OMG – racing is so cool
Even as you’re standing in line for that first race you might still think it’s nuts. Why did you do this? Why did you pay for this? But since you did … just do it and go home! But then something happens you go way faster in the crowd then you do on your own, you pass a few people even and that feels great! At the end you even get a medal and you’re hooked. You go home and register for a ton more races just like that one. Then some longer ones before you know it you’re training for a half marathon and then maybe even a full! Medal storage becomes an issue in your life and what are you ever going to do with all those race shirts? I’m making a quilt to nap under after my races. This is a great stage embrace it and love it!
Getting bored of injured from running
Running is great, really great but it’s still kinda boring. The first time you train to cover a new distance it’s exciting, new. You’re full of doubt and lots of workouts are things you have literally never done before. But the 5th time you train for a half using that proven plan that works for you it does get monotonous, a little boring and well just a little sucky. You do the same distances, the same races over and over and it’s still good but not so great anymore.

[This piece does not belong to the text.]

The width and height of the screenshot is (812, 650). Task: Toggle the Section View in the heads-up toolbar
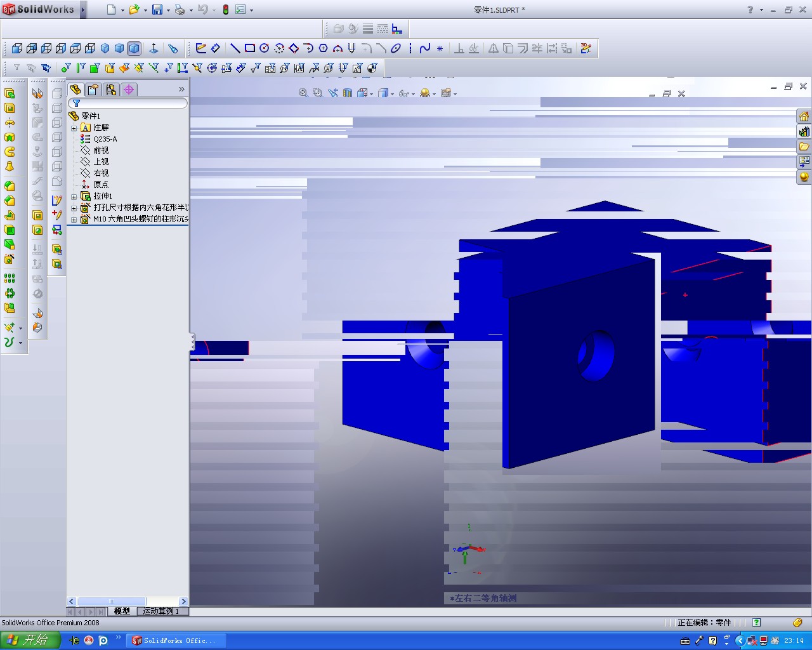pos(346,93)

At some point you might even get injured and realize how much that sucks. As you’re upping your distance and spending all that time running overtraining injuries start to happen. Then they happen again, then you get a different one. Getting injured for a recreational racing runner is heartbreaking in a way that is both dramatic and very real for that runner. What usually pushes them into checking out triathlon is one nagging persistent injury that just keeps sidelining you. When that happens you cross to the dark side and start triathloning.
Triathlon is so cool + cross training for running
So now you’re onto sport number two and three but you’re only taking a break from running right? All that forced cross training you’ll be injury free and running marathons again next season right? You dig out your old bike or track one down, practice your swimming or even grab a lesson or two plus this let’s you keep running at least sometimes. In fact all of the things you are doing keep your mind off your injury and it is really getting better. Mixing it up a bit turns out to be lots of run and you start recovering all those seemingly repressed memories of fun bike rides you had as a kid. Plus you get to go shopping for some new kit and who doesn’t like that?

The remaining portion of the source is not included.